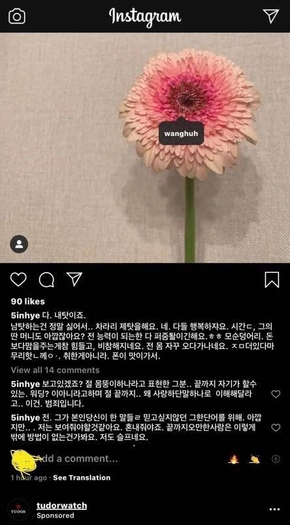Open the camera icon at top left
Viewport: 290px width, 525px height.
click(x=17, y=16)
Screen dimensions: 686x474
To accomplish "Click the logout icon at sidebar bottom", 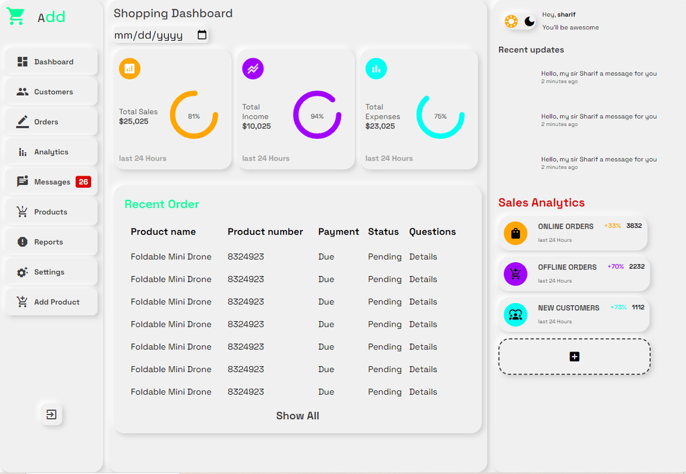I will tap(51, 414).
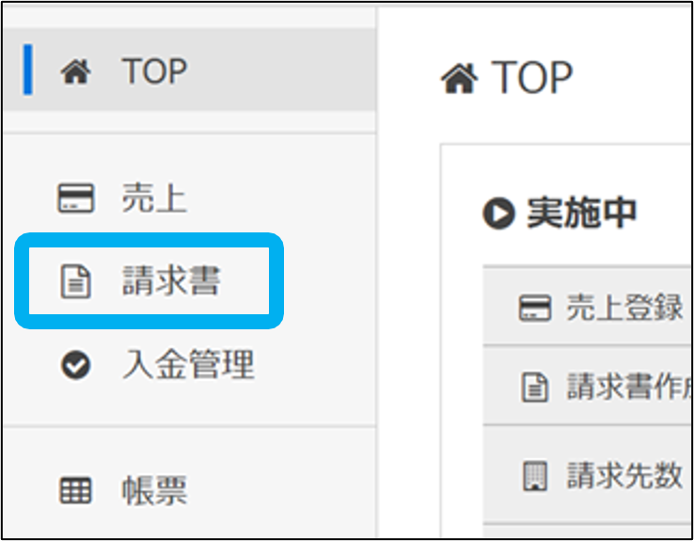Click the home icon in the page header
Image resolution: width=694 pixels, height=541 pixels.
click(459, 79)
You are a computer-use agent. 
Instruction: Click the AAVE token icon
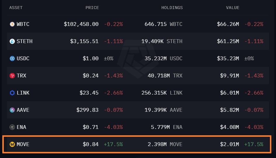pos(12,110)
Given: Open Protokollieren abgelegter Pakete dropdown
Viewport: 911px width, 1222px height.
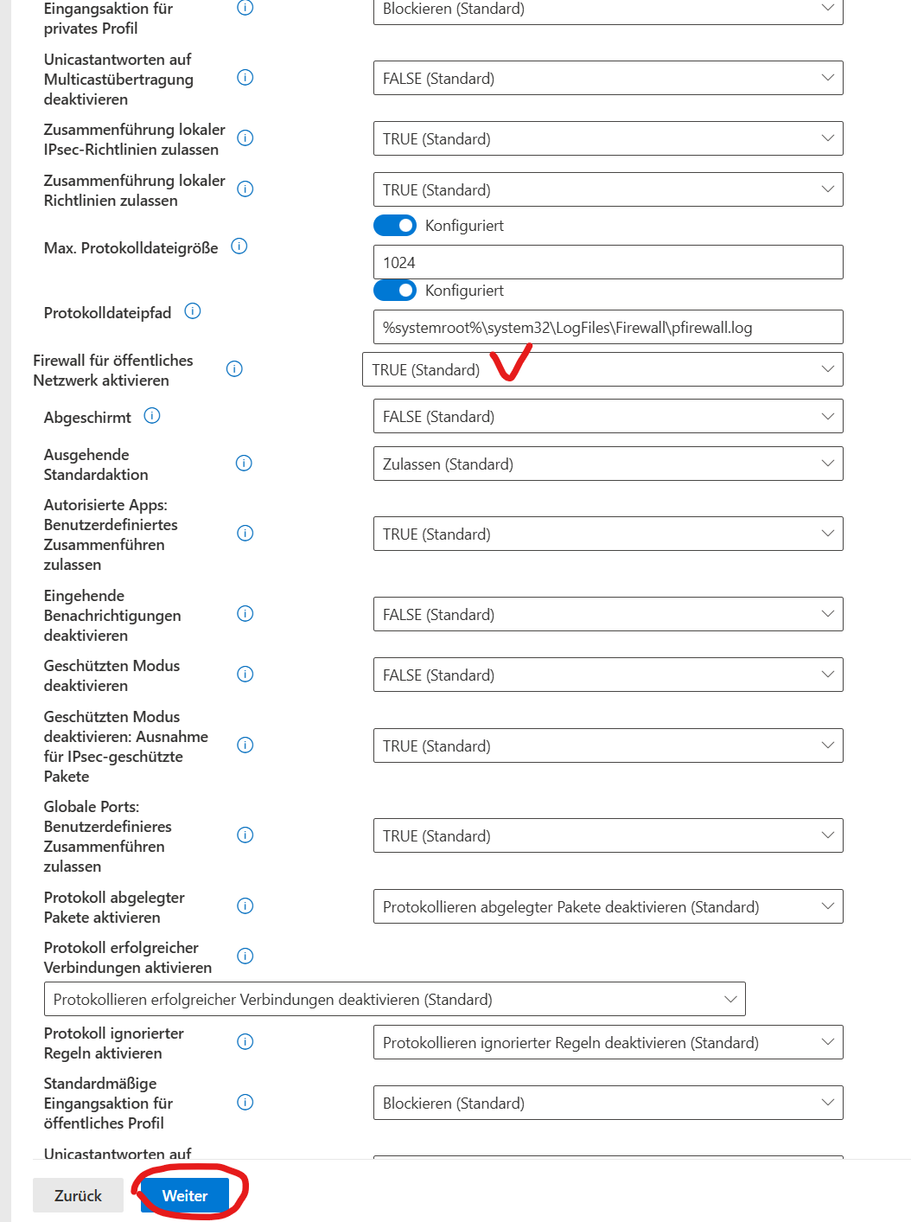Looking at the screenshot, I should click(608, 907).
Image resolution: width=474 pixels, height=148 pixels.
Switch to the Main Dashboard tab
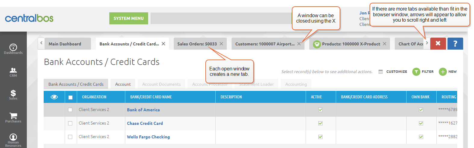click(x=65, y=44)
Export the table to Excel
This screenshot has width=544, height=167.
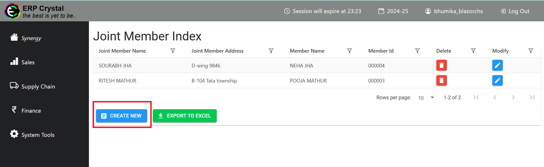[x=185, y=116]
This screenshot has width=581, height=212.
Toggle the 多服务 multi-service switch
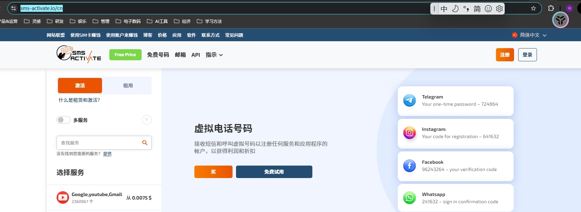pyautogui.click(x=64, y=120)
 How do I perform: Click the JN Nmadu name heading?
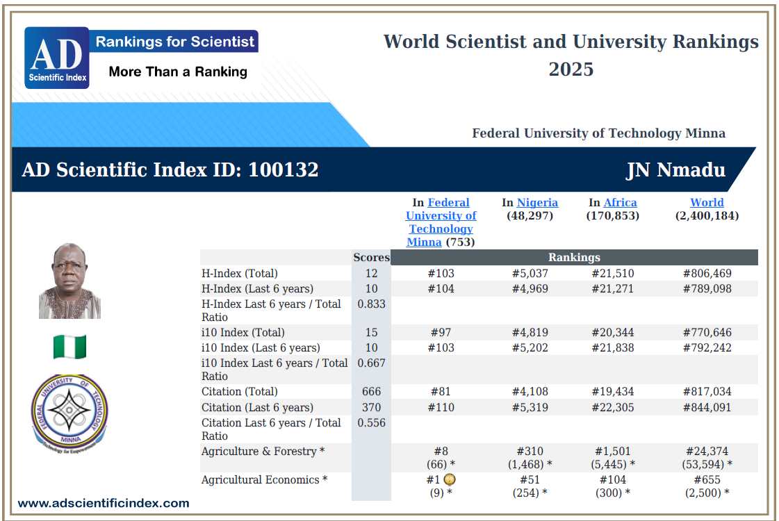(675, 170)

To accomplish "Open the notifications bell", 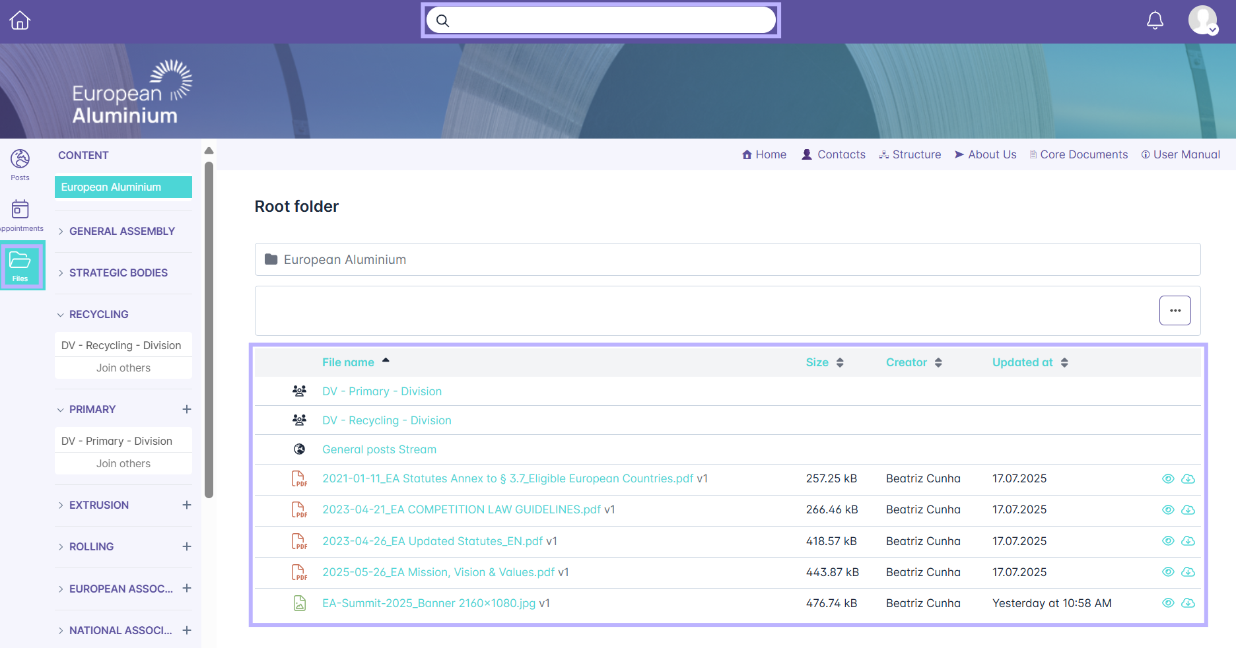I will pyautogui.click(x=1155, y=20).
********
All lines above starting at the one with "You are a computer-use agent." and ending at the one with "Export the table to Excel", inclusive, are to be printed again exactly, with the pictures left out.

- [Answer to the exercise]
You are a computer-use agent. 
Instruction: Click the AAVE token icon
pos(12,110)
Given: Open Protokollieren abgelegter Pakete dropdown
Viewport: 911px width, 1222px height.
Looking at the screenshot, I should click(608, 907).
Image resolution: width=474 pixels, height=148 pixels.
Switch to the Main Dashboard tab
click(x=65, y=44)
Export the table to Excel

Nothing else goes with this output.